EXERCISE GOAL →
Reproduce everything from the line containing "Task: Cancel the remote configuration dialog" down to the end of the items, changing "dialog" to "window" and leaving all else as it stands. Omit the pictures from your answer.

SUPPLIED INFORMATION →
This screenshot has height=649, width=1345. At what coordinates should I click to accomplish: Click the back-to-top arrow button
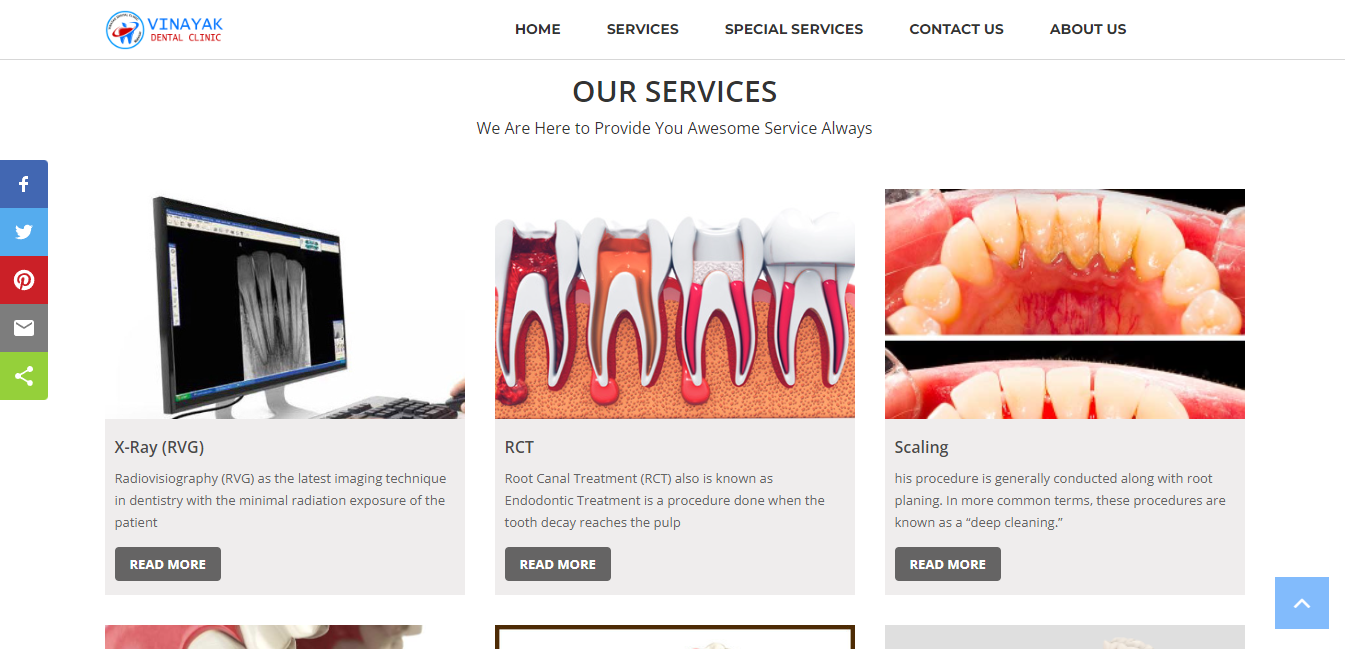[1302, 603]
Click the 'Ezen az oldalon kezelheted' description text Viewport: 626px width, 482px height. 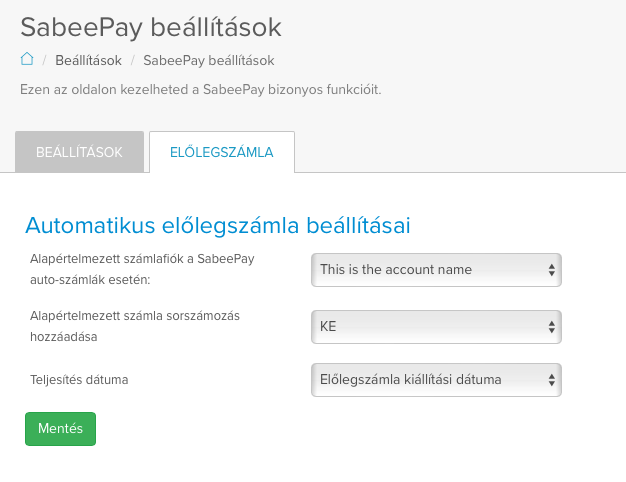[200, 89]
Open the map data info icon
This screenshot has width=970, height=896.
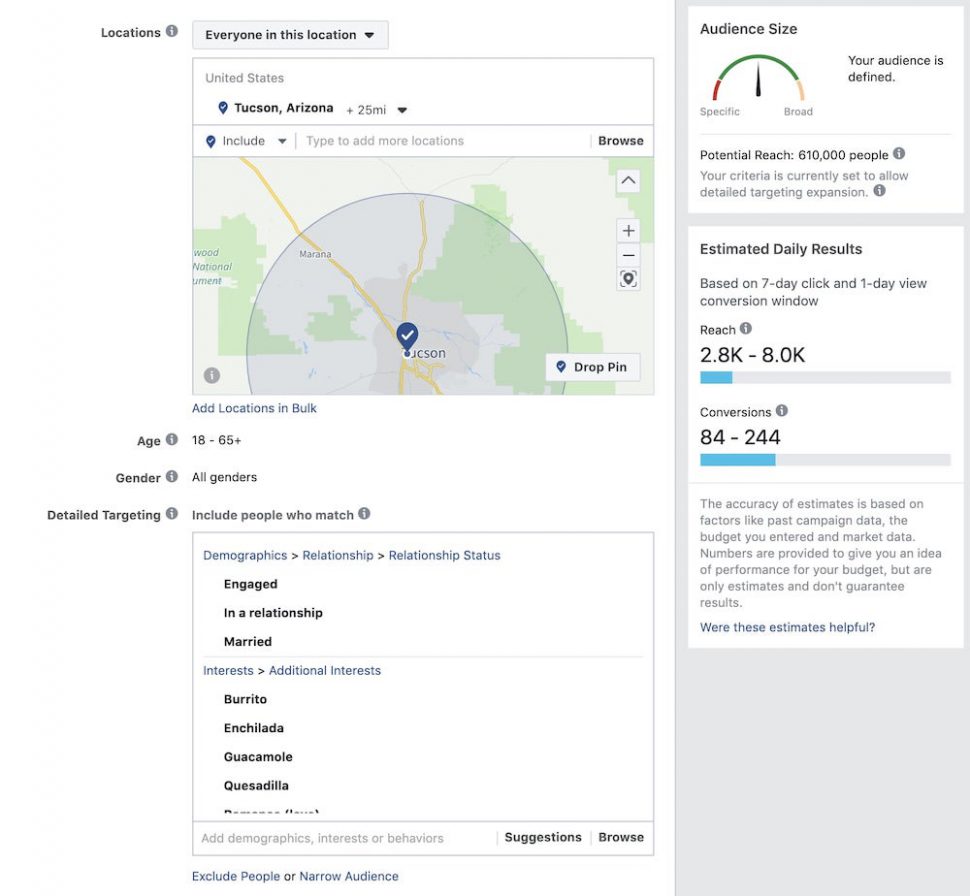(211, 374)
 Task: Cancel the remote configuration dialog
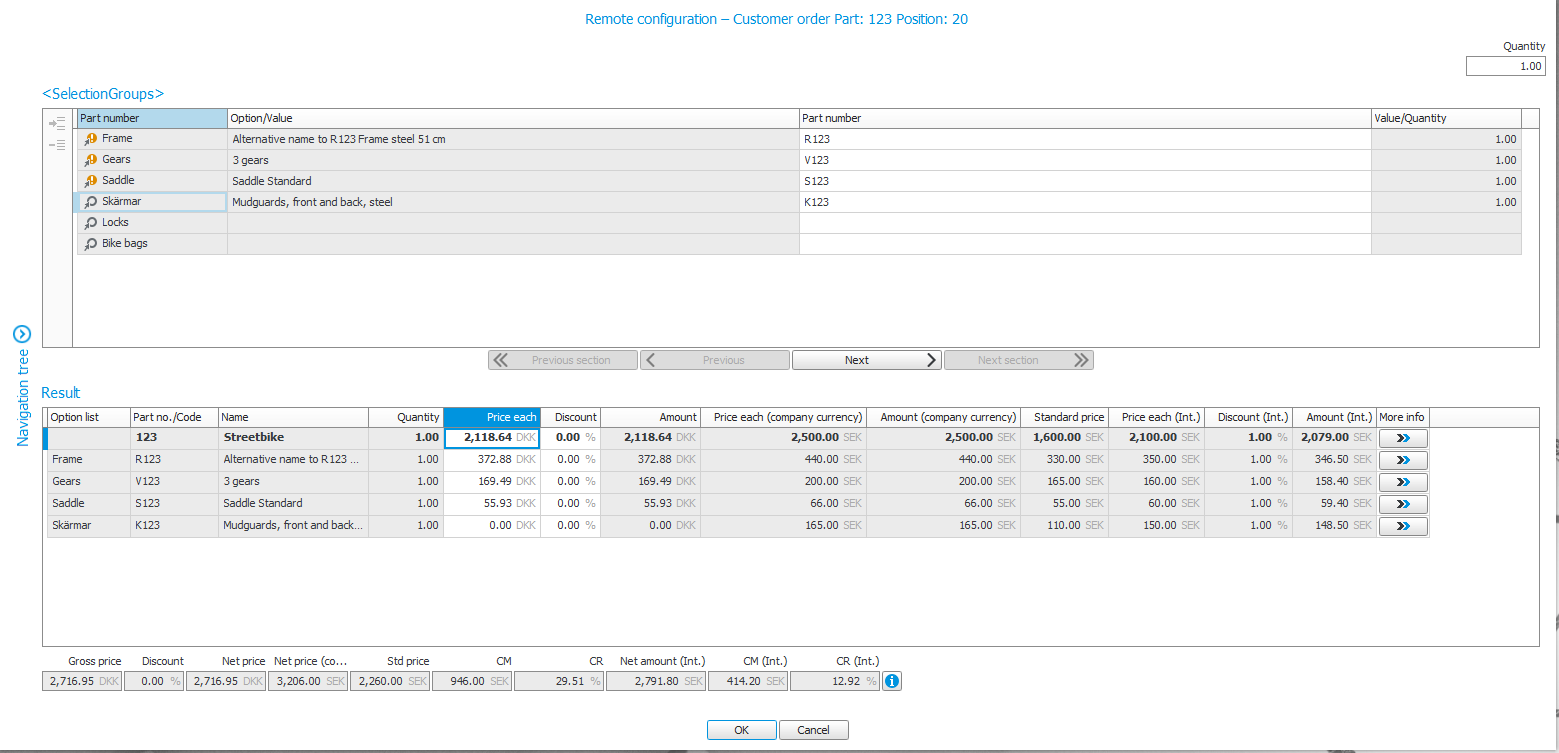[x=813, y=730]

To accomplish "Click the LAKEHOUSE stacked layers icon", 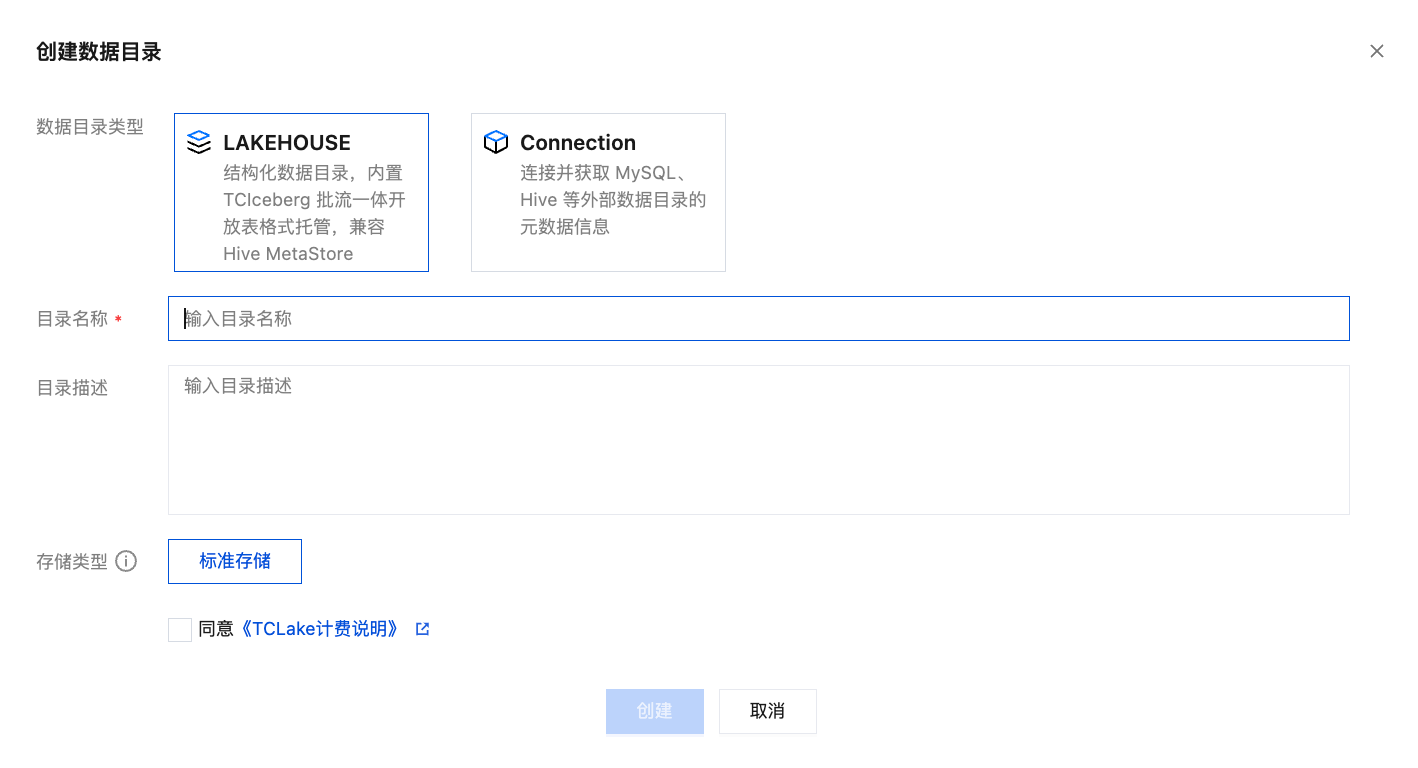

WRITTEN RESPONSE →
 Task: Cancel the remote configuration window
[x=813, y=730]

To accomplish "Click the LAKEHOUSE stacked layers icon", 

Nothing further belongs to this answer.